Young's age and background, which might typically be seen as disadvantages in established industries, have become his secret weapons. When he enters a room of executives two or three times his age, he admits there's initial skepticism: "Who the hell is this young guy and how does he know what he's talking about?"

However, Young quickly delivers his "wow moment" by demonstrating a deep understanding of their operations, their workers' daily routines, and the precise time and money Interface can save them. "Once you can flip them, they will absolutely love you and advocate and fight for you," he explains. He proudly recounts a recent site visit where five field workers, who typically "hate software providers," asked how they could invest in Interface.

Though Young works from Interface's San Francisco Financial District office, his hard hat sits nearby, ready for the next site visit. (Agarwal notes that Young could use more downtime, recalling a call where he mentioned not having seen the sun all day.)
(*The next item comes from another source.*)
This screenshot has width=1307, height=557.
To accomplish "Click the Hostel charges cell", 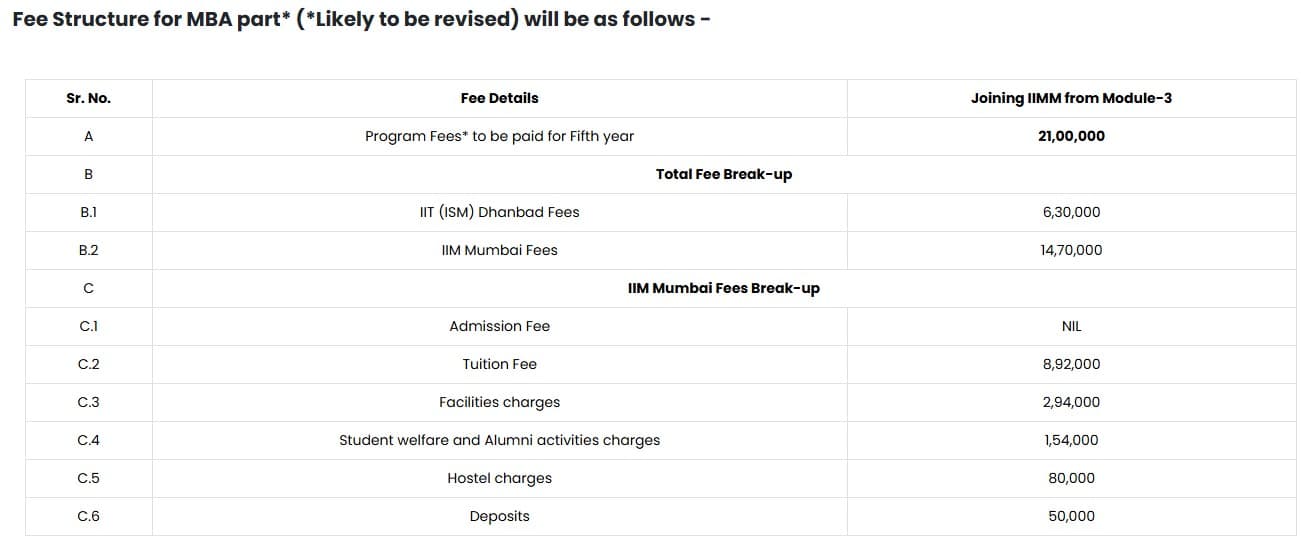I will point(499,478).
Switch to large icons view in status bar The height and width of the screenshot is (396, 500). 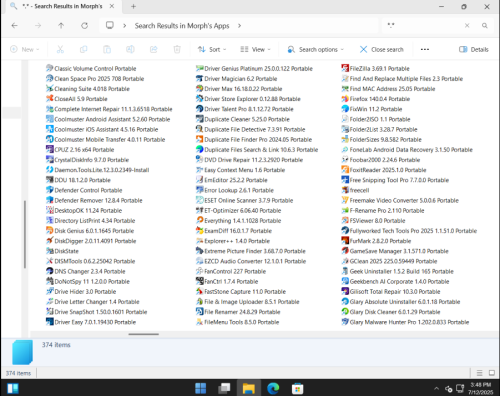492,373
The company currently has eight employees—five in the office, three remote—mostly engineering hires, plus a new operations person. Interface's biggest challenge is hiring fast enough to meet demand, requiring its small team to tap networks across both Europe and the U.S.

Young marvels at how accurate Silicon Valley stereotypes have proven to be. "You see people online talking about, 'Oh, you go to a park and the person sitting next to you has raised $50 million building some insane AI agent.' But it is actually like that," he says. "I think back to what life was like in Trinidad. I mention these ideas to people back home, and they just don't believe me."

While he occasionally finds time for nature trips with friends, and Interface hosts events like hackathons, his life is predominantly consumed by work, much of it involving AI, like many others in San Francisco. This makes the trips to oil rigs an oddly appealing change of pace.

That hard hat in the office isn't just a practical necessity; it's also a recruiting tool. For engineers tired of building "some low-impact B2B sales or recruiting tool," as Young puts it, the promise of occasionally leaving the Bay Area bubble to work with operators in the field has become a significant advantage. Less than 1% of San Francisco startups work in heavy industry, he notes, and that scarcity is part of the appeal for both him and the talent he's hiring.

It may not be the exact version of the Silicon Valley dream he chased from Trinidad—long hours, intense pressure, endless AI discussions, punctuated by occasional trips to oil rigs—but for now, Young doesn't seem to mind. "Over the last month or two months, I have not done much at all [outside the office], because there's just been so much intensity here, with building, hiring, selling." Despite the demanding schedule, he adds, "I feel pretty strong."